_Exercise details_: Tally the lines in the listing below that contain the string "computer", and state only the total.

-------- Recorded information --------

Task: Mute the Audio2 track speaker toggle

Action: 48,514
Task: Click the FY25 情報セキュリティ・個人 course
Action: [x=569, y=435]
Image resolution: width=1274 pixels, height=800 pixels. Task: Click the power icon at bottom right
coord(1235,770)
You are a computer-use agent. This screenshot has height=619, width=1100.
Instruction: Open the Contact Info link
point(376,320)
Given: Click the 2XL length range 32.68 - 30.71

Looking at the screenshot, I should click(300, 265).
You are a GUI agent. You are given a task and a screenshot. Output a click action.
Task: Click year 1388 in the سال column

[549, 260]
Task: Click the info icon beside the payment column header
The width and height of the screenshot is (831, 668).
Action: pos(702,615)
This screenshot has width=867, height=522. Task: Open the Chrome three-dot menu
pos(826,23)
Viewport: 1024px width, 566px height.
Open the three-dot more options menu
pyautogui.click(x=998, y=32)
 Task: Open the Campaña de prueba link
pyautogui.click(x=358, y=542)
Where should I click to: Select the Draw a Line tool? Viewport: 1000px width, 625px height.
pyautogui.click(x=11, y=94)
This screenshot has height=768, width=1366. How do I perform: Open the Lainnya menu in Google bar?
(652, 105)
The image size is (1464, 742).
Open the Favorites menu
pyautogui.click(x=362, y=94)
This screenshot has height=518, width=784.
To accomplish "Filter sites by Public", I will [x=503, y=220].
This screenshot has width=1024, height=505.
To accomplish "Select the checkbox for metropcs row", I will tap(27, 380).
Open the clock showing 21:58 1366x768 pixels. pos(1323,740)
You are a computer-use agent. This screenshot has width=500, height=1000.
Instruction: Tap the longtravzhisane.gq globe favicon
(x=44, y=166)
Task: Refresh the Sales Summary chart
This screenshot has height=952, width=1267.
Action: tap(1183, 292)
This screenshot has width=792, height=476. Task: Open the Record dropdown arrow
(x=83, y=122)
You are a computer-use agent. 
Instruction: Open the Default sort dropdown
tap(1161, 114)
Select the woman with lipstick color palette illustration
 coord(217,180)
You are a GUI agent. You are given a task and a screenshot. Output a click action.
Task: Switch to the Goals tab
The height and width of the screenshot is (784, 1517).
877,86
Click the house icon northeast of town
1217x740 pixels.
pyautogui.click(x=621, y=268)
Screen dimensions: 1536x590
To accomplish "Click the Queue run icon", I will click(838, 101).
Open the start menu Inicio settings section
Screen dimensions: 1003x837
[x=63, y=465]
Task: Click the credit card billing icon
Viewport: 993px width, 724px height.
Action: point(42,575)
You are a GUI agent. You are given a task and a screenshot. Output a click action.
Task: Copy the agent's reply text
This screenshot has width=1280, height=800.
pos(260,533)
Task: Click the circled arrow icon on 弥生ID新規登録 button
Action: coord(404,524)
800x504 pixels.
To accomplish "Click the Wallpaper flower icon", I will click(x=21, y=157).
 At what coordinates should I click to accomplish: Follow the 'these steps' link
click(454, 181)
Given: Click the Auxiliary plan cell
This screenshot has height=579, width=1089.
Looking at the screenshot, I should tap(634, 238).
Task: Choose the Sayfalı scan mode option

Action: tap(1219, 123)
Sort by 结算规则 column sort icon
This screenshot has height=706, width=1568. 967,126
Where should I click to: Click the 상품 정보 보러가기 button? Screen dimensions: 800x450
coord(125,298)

--------

_Output of the exercise_: 3